Она взмахнула рукой. Я знаю: бабушка бросила в море семь медных монет. Накануне она держала эти медяки над моей головой и, не обращая внимания на мои возражения, что-то бормотала про себя. Потом завязала монеты в уголок платка. Берег удалялся. Мать с тихой улыбкой смотрела в сторону судна. Прижавшись к ней, стояла Орынжан и вытирала глаза кулачком. Махала платком Айжан, и платок горел в лучах утренней зари. Многоголосый шум заглушила песня. Это Бекше поставил пластинку и подключил проигрыватель к усилителю.
Сам подбежал к корме и стал подпевать визгливым голосом:
Флагман дал несколько протяжных гудков и лёг на курс в открытое море. За ним, пристраиваясь в кильватер друг другу, двинулись все сорок пять судов экспедиции. На берегу мелькали разноцветные платки, словно крылья чаек. Рядом со мной раздался смех Бекше.
— Видишь Айжан? — Он толкнул меня острым локтем. — Не сводит с меня глаз. Жалеет теперь… Я еще помучаю ее. Пусть знает, что такое настоящая любовь!

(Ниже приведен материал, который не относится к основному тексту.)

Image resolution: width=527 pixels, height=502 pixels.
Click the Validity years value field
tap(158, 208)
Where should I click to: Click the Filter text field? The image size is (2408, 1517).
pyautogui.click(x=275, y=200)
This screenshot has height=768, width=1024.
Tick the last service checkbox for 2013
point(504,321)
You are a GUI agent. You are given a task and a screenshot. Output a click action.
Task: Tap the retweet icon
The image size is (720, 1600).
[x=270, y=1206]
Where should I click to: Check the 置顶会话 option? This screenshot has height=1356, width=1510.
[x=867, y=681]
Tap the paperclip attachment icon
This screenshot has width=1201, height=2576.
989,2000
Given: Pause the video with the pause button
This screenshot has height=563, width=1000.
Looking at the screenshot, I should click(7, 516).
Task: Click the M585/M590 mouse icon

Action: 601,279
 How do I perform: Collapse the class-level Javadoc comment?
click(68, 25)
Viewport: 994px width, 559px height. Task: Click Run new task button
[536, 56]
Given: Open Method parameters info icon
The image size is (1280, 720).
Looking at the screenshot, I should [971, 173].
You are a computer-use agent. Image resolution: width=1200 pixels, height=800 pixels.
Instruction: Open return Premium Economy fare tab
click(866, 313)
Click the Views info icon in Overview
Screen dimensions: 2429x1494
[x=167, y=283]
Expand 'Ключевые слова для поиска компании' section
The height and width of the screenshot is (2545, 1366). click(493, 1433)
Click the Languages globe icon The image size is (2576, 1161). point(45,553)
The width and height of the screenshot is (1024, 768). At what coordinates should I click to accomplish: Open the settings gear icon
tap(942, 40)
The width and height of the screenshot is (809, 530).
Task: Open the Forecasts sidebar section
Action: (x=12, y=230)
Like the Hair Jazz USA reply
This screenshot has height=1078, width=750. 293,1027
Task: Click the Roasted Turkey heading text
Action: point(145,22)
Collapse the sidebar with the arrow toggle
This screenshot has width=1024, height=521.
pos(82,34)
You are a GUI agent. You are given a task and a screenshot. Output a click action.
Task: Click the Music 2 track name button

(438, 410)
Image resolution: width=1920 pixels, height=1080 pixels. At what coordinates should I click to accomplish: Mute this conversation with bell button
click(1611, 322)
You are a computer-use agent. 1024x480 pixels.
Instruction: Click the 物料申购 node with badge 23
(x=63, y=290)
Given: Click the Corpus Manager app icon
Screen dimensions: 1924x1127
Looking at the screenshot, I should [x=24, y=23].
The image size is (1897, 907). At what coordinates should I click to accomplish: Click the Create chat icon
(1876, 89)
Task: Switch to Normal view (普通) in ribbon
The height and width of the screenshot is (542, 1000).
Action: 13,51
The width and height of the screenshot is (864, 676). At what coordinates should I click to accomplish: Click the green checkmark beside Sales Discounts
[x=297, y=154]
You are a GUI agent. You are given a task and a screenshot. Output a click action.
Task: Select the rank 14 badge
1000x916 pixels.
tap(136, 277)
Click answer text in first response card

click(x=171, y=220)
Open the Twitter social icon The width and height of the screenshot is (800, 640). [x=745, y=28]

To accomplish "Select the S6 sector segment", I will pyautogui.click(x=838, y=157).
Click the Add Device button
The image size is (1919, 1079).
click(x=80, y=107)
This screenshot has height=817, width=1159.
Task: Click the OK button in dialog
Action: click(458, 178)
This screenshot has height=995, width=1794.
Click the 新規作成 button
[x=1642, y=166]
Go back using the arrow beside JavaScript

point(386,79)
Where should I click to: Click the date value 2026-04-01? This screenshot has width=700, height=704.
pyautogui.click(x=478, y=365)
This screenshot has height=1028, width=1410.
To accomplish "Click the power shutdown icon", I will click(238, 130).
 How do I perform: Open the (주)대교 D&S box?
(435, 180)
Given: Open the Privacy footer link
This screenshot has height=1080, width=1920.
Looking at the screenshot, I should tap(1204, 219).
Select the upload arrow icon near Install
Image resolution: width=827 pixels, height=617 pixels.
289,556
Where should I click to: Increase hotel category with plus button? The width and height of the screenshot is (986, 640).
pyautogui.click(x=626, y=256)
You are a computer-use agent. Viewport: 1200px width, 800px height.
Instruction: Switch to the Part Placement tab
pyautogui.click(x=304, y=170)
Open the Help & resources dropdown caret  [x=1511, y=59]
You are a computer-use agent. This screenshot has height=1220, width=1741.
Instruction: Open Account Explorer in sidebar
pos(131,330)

Я усмехнулся. Айжан прощалась не с ним, а со мной. Иначе она не махала бы платочком, который подарил ей я. Где об этом знать Бекше?.. Я сорвал с головы кепку и помахал Айжан на прощанье. Она несколько раз подпрыгнула на месте, заулыбалась. Бекше покосился на меня подозрительным взглядом.
— Не джигит ты, Бекше. — Я не удержался от того, чтобы не уязвить его. — Купил проигрыватель, а подарить его Айжан не хватило духу.
— Эй, желторотик! Довольно! — Бекше метнулся в радиорубку, и тут же песня смолкла.
— Вот и хорошо, — пробормотал кто-то рядом. — А то уши заложило.
Берег постепенно исчез из виду. Мы вышли в открытое море, по которому катились пенистые волны. Попутный западный ветер набирал силу, надувал паруса. Суда шли в кильватерном строе, на одинаковом расстоянии друг от друга. Под парусами они напоминали белых лебедей, плывущих навстречу утренней заре. Красивое зрелище! Я невольно вспомнил слова Гюго, которые любил повторять отец: прекрасны лошадь в беге, женщина в танце, а корабль под парусами.
Лица моряков были торжественны и взволнованы. В унисон бились сердца у пятисот бойцов, их объединяли сейчас надежда и чувство локтя, которые нигде не проявляются так сильно и зримо, как на море. Так думал я, стоя у борта и глядя в сторону невидимого в утренней дымке берега.